Our James Lynch reports that yet another Biden-administration witness has invoked the Fifth Amendment right against self-incrimination upon being subpoenaed to testify in closed-door sessions convened by House Oversight Committee investigators. Annie Tomasini, President Biden’s former assistant and deputy director of Oval Office operations, today became the third witness to plead the Fifth in refusing to testify. As James details, Jill Biden’s top aide, Anthony Bernal, and President Biden’s physician and friend, Dr. Kevin O’Connor, previously took the Fifth.
These are significant developments, but they shouldn’t be overstated.
I have seen and heard reporting along these lines: It cites a specific question that a witness was asked — say, about use of the autopen (see our editorial) — and then notes that the witness refused to answer that question on the ground that a truthful answer might be incriminating. Understand, that is not an accurate reflection of what is happening.
Instead, on advice of counsel, the witnesses are refusing to answer all questions. They take this position because if they answer some questions but not others, they fear that (a) a judge could find that they have waived the Fifth Amendment privilege and must answer all questions, and (b) Republicans could convincingly claim — and some members of the press might even report — that they believed the answers to the non-answered questions would incriminate them. By answering no questions (or, at least, hardly any), they make it appear that the refusal to answer is rote, rather than an implicit admission of guilt. They also convey that, if the House wants their testimony, they will have to be given immunity.
The January 6 committee played this game, too.
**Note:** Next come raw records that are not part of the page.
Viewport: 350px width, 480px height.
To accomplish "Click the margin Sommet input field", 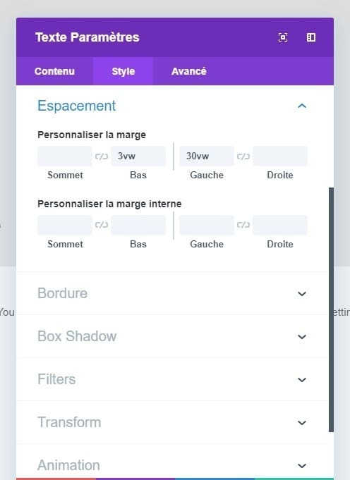I will pyautogui.click(x=65, y=156).
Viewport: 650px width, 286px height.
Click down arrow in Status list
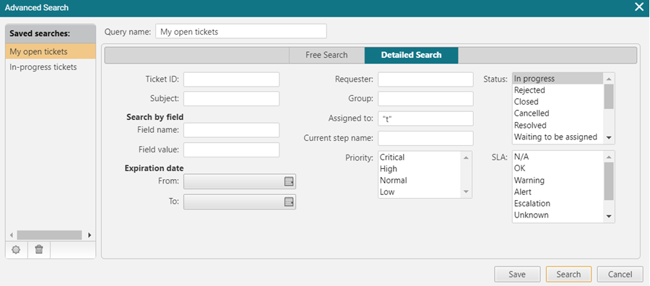609,138
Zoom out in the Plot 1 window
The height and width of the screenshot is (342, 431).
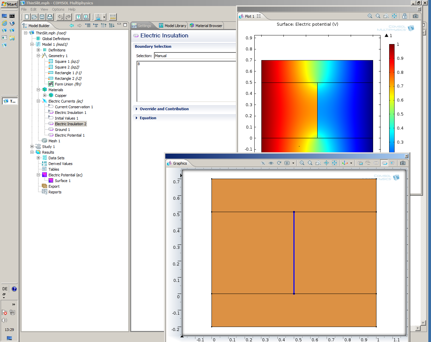pos(378,16)
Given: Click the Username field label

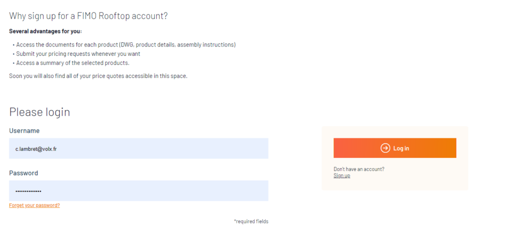Looking at the screenshot, I should (24, 131).
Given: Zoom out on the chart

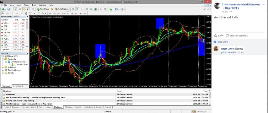Looking at the screenshot, I should 91,9.
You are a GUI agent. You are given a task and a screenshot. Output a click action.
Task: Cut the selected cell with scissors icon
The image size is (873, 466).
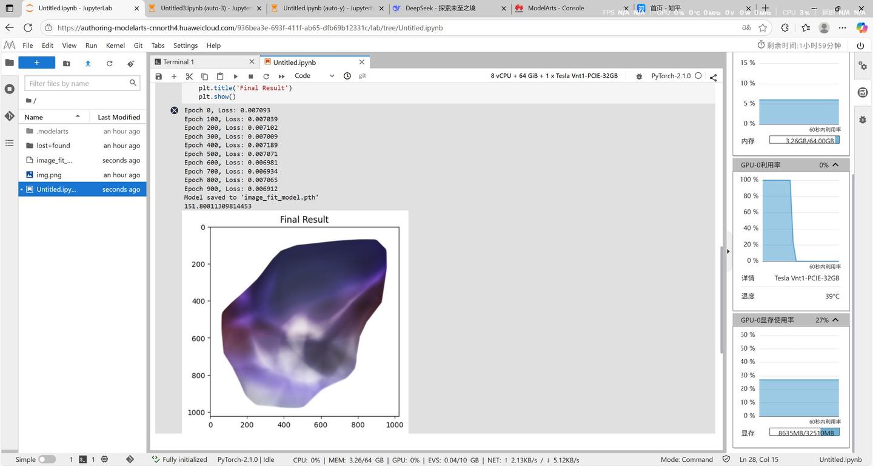(x=189, y=76)
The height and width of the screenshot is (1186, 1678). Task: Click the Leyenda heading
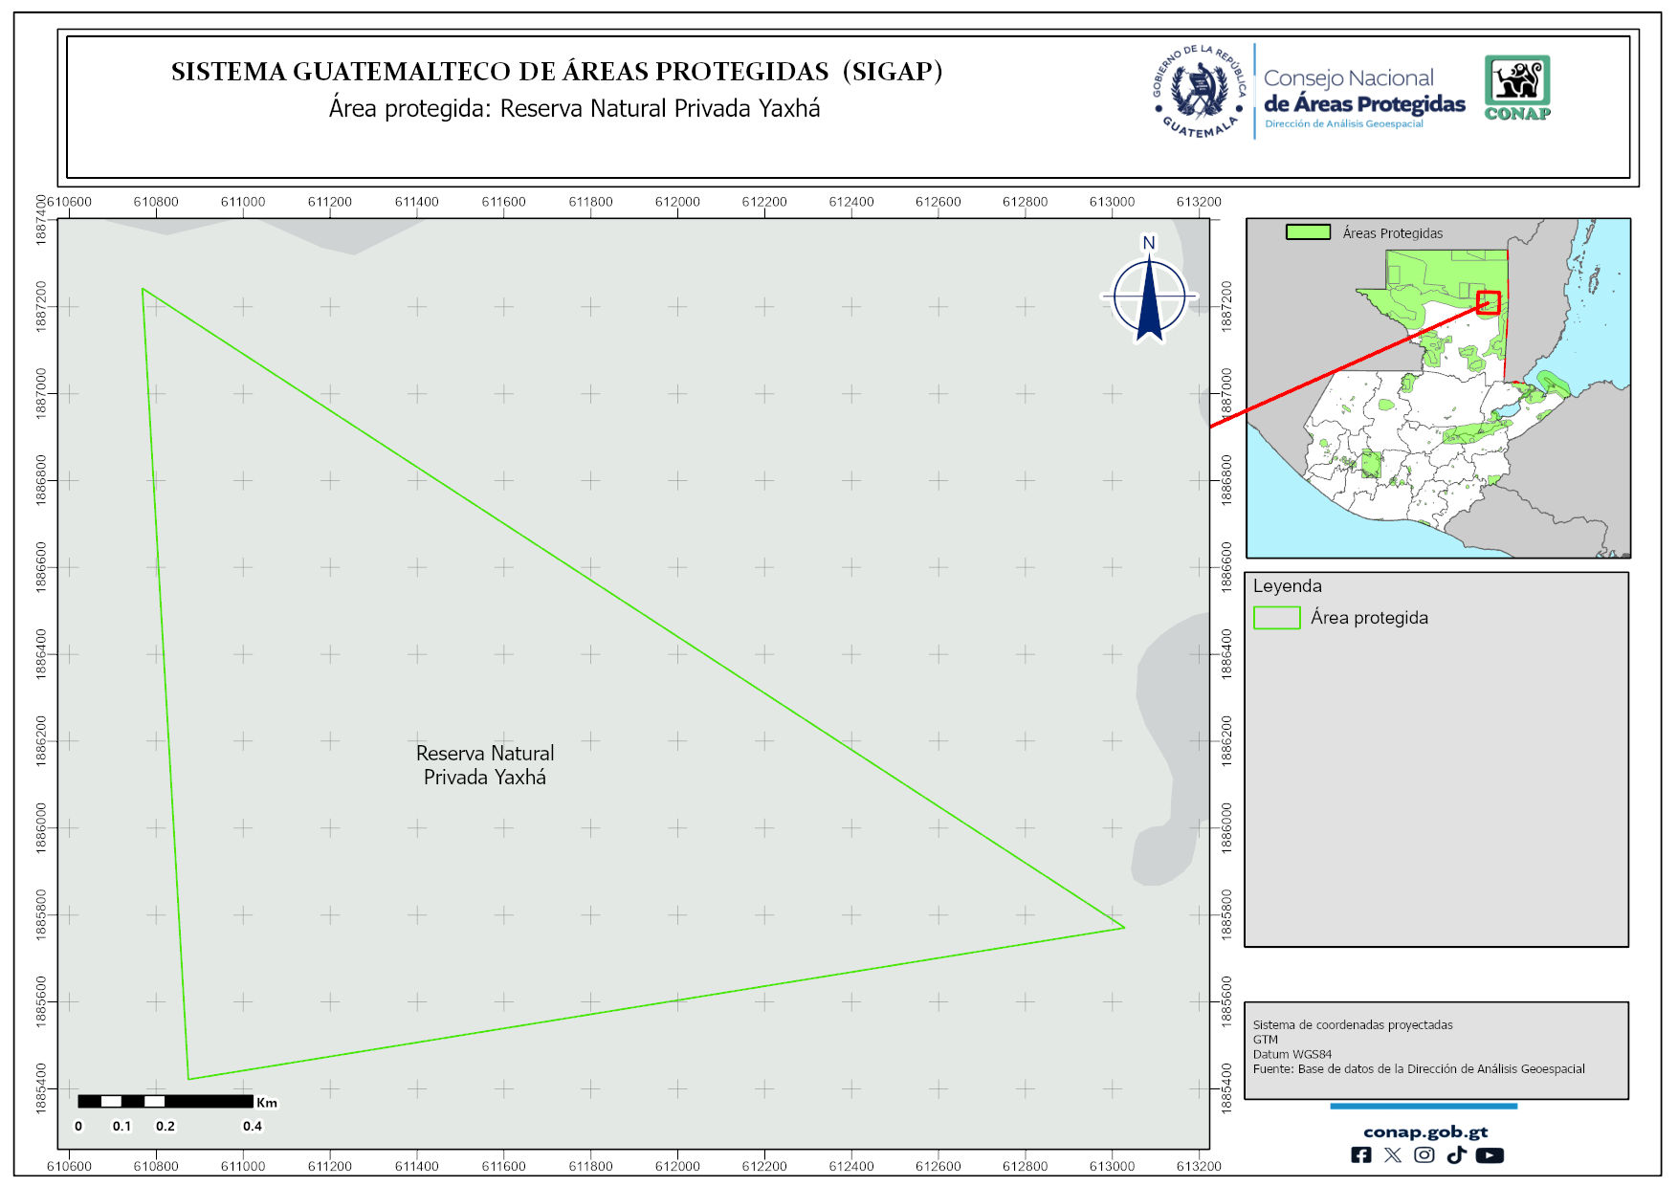click(x=1287, y=586)
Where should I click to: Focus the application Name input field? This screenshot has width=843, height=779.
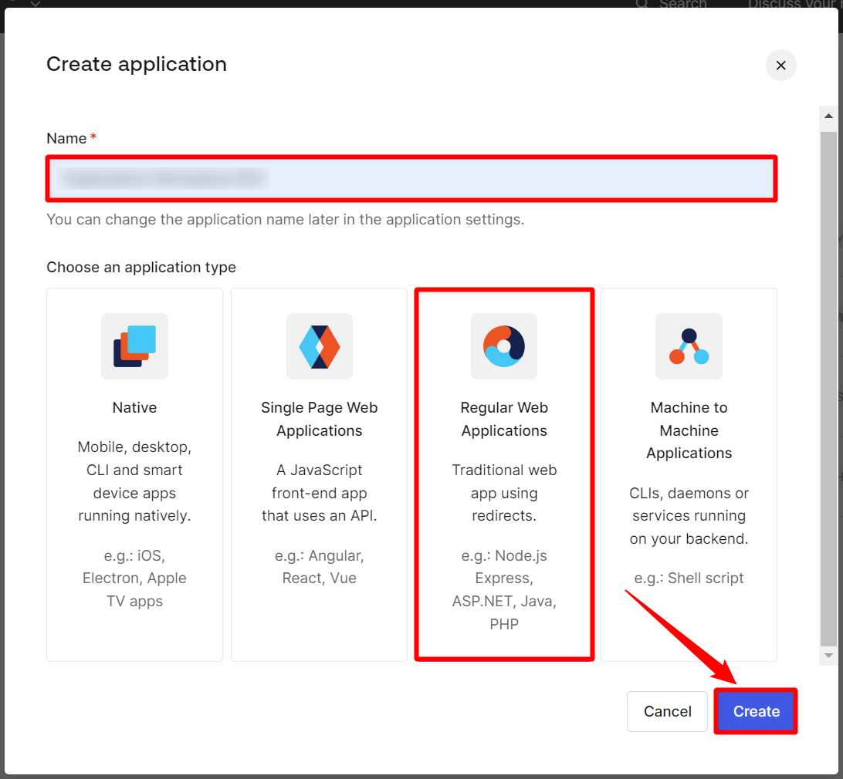[411, 179]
They would ask loaded questions, knowing that the witness would take the Fifth, then, in slickly produced videos, play isolated questions and refusals to answer, making it look as if the witness carefully thought about it and then refused to answer on self-incrimination grounds – rather than that the witness had refused to answer even benign questions.
In criminal trials, prosecutors are discouraged from asking questions in front of the jury if they know that the witness is seeking immunity and, without it, will take the Fifth in answer to all questions. And prosecutors cause a mistrial, and can face sanctions, if they use a defendant’s invocation of the right against self-incrimination to intimate to the jury that the defendant must be guilty.
That is not how things work in congressional hearings. Hence, I do not assume that the witnesses who are invoking the Fifth Amendment fear that answers to all questions might actually incriminate them (although I do assume they fear that the answers to some of the questions could imply guilt, or at least some kind of misconduct). I instead assume that the Democratic witnesses are stonewalling the Republican-led investigation in hopes that it will peter out, and that they are otherwise making clear that they will not testify without immunity from prosecution.